What you have to do: Look through the records below for the line with "Se lo que cedo (26, 1470)" and the line with "febrero 2019 (24, 659)", then return those lines and all lines between, exactly.

Data shown:
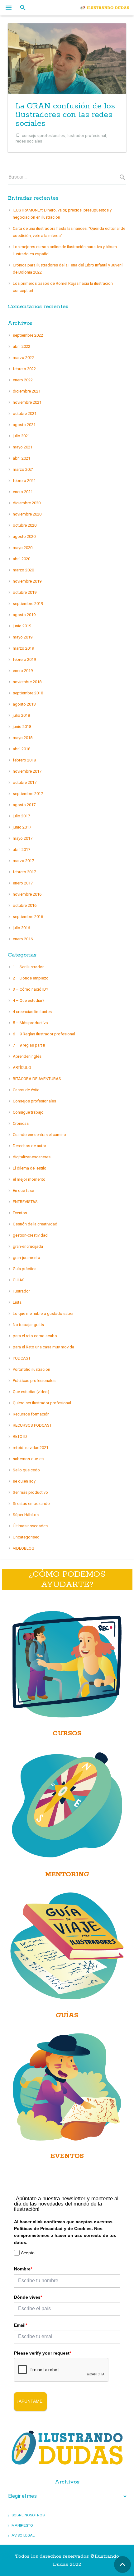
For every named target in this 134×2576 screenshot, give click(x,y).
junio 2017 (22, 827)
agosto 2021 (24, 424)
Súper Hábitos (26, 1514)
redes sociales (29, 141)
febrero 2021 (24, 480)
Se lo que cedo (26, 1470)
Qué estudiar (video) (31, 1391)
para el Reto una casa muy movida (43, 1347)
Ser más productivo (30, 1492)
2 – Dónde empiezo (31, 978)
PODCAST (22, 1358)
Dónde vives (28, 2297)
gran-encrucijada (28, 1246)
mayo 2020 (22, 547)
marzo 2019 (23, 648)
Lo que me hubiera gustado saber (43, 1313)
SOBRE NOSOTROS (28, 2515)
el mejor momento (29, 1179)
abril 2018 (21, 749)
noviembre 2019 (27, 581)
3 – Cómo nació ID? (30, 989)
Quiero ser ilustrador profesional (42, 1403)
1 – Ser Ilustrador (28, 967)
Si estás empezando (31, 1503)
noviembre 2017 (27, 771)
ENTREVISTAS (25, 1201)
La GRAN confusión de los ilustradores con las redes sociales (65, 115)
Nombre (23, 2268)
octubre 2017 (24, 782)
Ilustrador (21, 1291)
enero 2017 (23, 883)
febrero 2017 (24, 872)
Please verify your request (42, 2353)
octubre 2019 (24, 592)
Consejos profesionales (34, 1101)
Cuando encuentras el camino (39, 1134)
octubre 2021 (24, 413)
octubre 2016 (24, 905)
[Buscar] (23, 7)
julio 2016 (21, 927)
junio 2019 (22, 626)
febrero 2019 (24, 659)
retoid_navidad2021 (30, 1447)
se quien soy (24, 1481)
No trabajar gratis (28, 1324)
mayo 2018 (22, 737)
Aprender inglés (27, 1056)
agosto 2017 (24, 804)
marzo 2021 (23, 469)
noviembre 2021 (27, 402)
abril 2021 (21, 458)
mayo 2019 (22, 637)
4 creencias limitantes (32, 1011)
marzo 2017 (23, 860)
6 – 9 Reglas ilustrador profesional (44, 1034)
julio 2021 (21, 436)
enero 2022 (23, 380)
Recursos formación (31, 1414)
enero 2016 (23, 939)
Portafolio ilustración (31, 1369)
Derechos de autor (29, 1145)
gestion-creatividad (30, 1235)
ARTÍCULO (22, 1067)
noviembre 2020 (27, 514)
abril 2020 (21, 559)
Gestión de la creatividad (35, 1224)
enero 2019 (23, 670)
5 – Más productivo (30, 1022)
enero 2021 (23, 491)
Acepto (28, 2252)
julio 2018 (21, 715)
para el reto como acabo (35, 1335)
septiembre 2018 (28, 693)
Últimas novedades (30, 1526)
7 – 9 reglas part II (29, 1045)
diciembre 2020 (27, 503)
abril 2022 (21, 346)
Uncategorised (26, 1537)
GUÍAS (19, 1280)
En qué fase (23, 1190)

---

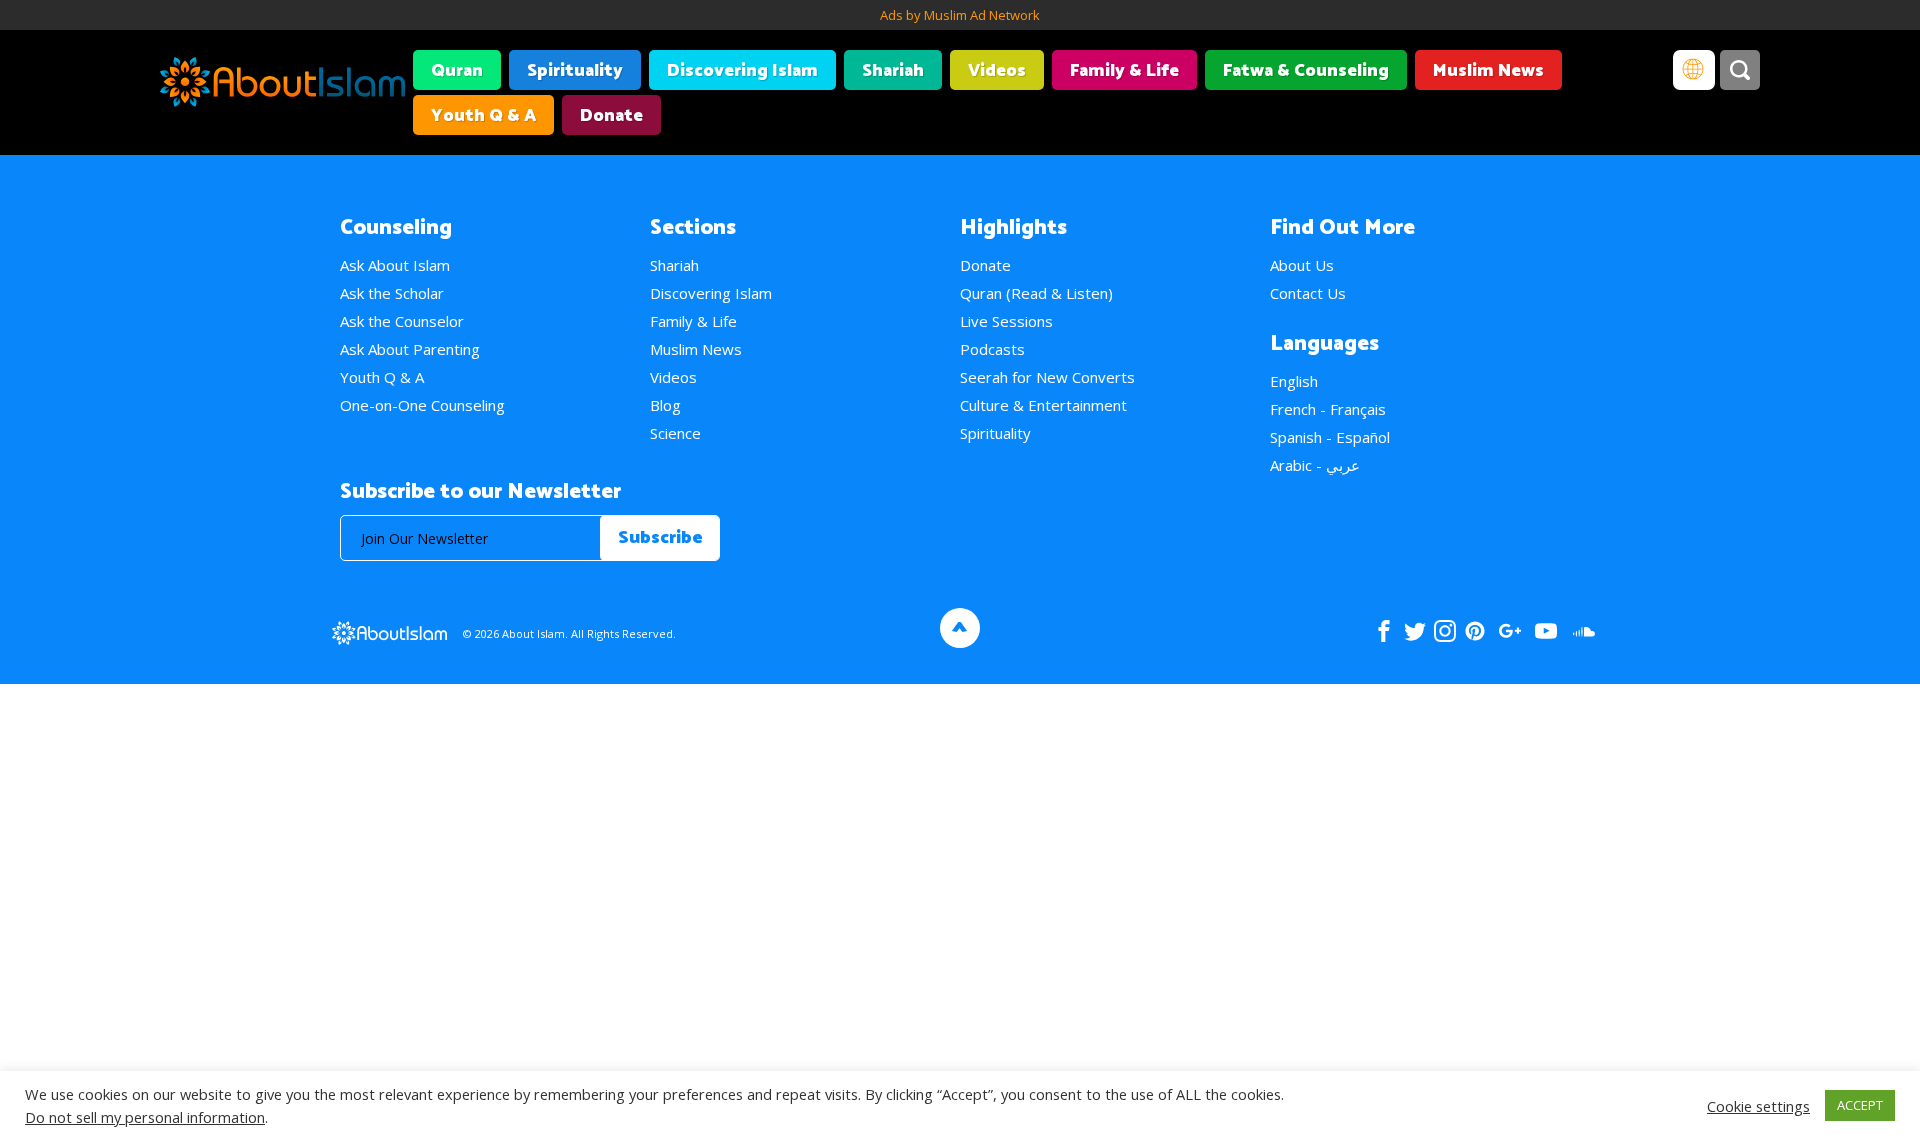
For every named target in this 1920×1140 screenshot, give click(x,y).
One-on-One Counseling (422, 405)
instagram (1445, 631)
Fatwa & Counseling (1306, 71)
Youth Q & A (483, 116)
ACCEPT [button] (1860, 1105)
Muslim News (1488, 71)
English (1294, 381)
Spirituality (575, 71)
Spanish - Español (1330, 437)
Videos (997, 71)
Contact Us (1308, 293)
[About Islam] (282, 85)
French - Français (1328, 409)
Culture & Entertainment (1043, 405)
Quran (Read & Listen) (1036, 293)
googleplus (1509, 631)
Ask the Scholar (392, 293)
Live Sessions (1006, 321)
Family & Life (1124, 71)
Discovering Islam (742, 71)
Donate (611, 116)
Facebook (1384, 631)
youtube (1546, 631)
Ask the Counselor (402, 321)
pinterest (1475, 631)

Task response:
Se lo que cedo (26, 1470)
Qué estudiar (video) (31, 1391)
para el Reto una casa muy movida (43, 1347)
Ser más productivo (30, 1492)
2 – Dónde empiezo (31, 978)
PODCAST (22, 1358)
Dónde vives (28, 2297)
gran-encrucijada (28, 1246)
mayo 2020 (22, 547)
marzo 2019 (23, 648)
Lo que me hubiera gustado saber (43, 1313)
SOBRE NOSOTROS (28, 2515)
el mejor momento (29, 1179)
abril 2018 (21, 749)
noviembre 2019 (27, 581)
3 – Cómo nació ID? (30, 989)
Quiero ser ilustrador profesional (42, 1403)
1 – Ser Ilustrador (28, 967)
Si estás empezando (31, 1503)
noviembre 2017 (27, 771)
ENTREVISTAS (25, 1201)
La GRAN confusión de los ilustradores con las redes sociales (65, 115)
Nombre (23, 2268)
octubre 2017 (24, 782)
Ilustrador (21, 1291)
enero 2017 (23, 883)
febrero 2017 (24, 872)
Please verify your request (42, 2353)
octubre 2019 (24, 592)
Consejos profesionales (34, 1101)
Cuando encuentras el camino (39, 1134)
octubre 2021 (24, 413)
octubre 2016 (24, 905)
[Buscar] (23, 7)
julio 2016 (21, 927)
junio 2019 (22, 626)
febrero 2019 (24, 659)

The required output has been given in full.